Ok, after talking to a mechanic on diesel engines he states pack with grease as a last resort. It will hold up but is only a temp fix. He said simply to watch the oil and see if it drops-like you guys suggest- and change the seal if things go south. He stated however, if there was no vent to vent it by drilling a hole in the plug or leaving it out until the grease found its level-I'm not going to pusuh out point- then cap it. 

I agree with you...It makes no sense why it would leak now-after 30+ years- until I change the oil.

I'll watch it and report back.

Thanks guys, got more ?'s coming...especially about bushings.

Brian


----------



## MrChooks (Apr 19, 2008)

:wave:No probs Brian - that's what we're all here for.

We all await with "baited breathe" for the next challenge!!!:laugh:


----------



## SABL (Jul 4, 2008)

If the seal did not leak until you changed the gear oil, you may have commited the ultimate sin when dealing with older engines and drive-train components. I, myself, performed this very sin many years age and have never repeated it since. The victim was a Ferguson TO20 tractor.... the sin was changing the oil and filter. OK, oil and filter are routine maintenance so that was not the real problem. What turned it into a sin was the replacement oil that I used.... detergent oil!! My poor old "ferkuson" leaked from every place possible.... even the valve stem oil seals which made spark plug fouling occur within an hour or so of use. The clutch disc became saturated with oil from the rear seal. That's what I call a major boo-boo..... 
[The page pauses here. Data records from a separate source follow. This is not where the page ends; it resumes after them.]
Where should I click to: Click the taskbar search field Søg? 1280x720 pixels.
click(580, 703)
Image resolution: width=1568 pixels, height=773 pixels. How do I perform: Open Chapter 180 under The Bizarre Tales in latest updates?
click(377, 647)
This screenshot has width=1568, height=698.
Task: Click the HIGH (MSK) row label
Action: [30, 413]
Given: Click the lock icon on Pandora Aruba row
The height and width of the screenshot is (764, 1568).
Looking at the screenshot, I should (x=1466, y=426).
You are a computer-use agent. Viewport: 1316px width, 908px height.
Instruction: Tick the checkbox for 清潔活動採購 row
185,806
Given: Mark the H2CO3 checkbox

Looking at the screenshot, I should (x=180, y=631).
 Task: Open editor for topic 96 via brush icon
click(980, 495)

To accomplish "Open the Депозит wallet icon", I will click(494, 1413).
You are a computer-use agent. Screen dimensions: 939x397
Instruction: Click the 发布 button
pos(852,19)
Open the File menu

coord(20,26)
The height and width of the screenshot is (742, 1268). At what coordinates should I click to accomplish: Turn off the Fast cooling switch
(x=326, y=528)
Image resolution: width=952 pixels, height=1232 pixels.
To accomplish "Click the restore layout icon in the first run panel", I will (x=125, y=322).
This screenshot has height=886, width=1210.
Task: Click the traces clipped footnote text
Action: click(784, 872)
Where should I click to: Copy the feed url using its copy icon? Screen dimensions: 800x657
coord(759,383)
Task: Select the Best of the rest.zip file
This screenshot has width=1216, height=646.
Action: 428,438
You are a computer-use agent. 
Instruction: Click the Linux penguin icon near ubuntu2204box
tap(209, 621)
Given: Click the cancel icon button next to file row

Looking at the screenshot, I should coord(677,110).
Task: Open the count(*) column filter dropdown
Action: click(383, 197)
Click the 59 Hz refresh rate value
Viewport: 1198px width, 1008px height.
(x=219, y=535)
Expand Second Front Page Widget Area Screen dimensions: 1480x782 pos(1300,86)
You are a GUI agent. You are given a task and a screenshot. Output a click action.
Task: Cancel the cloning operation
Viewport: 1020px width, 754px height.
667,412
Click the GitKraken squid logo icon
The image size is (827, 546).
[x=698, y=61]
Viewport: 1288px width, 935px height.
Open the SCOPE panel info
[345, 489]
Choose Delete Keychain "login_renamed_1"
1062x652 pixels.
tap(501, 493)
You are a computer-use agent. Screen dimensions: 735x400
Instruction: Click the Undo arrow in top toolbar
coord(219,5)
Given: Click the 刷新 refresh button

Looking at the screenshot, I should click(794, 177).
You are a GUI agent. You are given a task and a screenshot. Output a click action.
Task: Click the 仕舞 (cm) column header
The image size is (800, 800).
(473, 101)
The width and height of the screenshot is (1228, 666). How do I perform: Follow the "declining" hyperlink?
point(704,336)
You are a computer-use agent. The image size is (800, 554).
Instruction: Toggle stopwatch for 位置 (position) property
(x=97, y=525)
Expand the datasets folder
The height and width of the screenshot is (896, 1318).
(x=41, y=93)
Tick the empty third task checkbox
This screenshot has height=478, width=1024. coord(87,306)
The seals in older machines were made of different materials than what is used today and were prone to wear. Non-detergent fluids would stick to any dust or grime that settled around the seal as it wore so slowly that it was not noticeable. Kind of like a scab on a wound. The introduction of detergents in today's oils will break the "clotting" action of the scab that took many years to form on the seal and you get leakage as an after-effect. 

I'm willing to bet that the owner's manual for you machine recommends 90 weight non-detergent oil for the gearbox and the 80/90 might have detergents that have destroyed the "sludge" that kept the unit reasonably sealed.

If and when you replace the seal on the mainshaft, it might be wise to also replace the seals on the output shafts as well. The cleansing action has not reached those seals, yet, but will do so eventually with use.

You mentioned bushings. If you're talking about the same machine, I would finish the season while keeping an eye on the gear oil level and make the snowblower an off-season project. Also, if the replacement seals are identical in material for the originals use the same fluid that was recommended and kept it going for many years.


----------



## MrChooks (Apr 19, 2008)

:wave: SABL - I bet I would have heard you "cussing" from here about your poor old Fergie! at the time:laugh: - and I am afraid that's what happens if you put "diesel engine oils" into gasoline engines.

Brian - hopefully you used "Gear Oil", as gear oils generally DO NOT contain detergents. These are put into engine oils (especially diesel engine oils) to keep combustion by products in suspension so as not to sludge up the sump and oil passages and to ensure they are carried to the oil filter/s for removal from the engine oil flow

I absolutely agree with my colleague SABL, in that if / when, you do have the input shaft seal replaced - replace them all. The seals cost just a few $s each; but the labour costs / effort to put them in is much more - so if you strip the g/box down - do ALL the seals and they will last you a lifetime.

Anyway - let's see if your oil leak problem subsides - you might be lucky and once any surplus oil is expelled - it might stop by itself :grin:


----------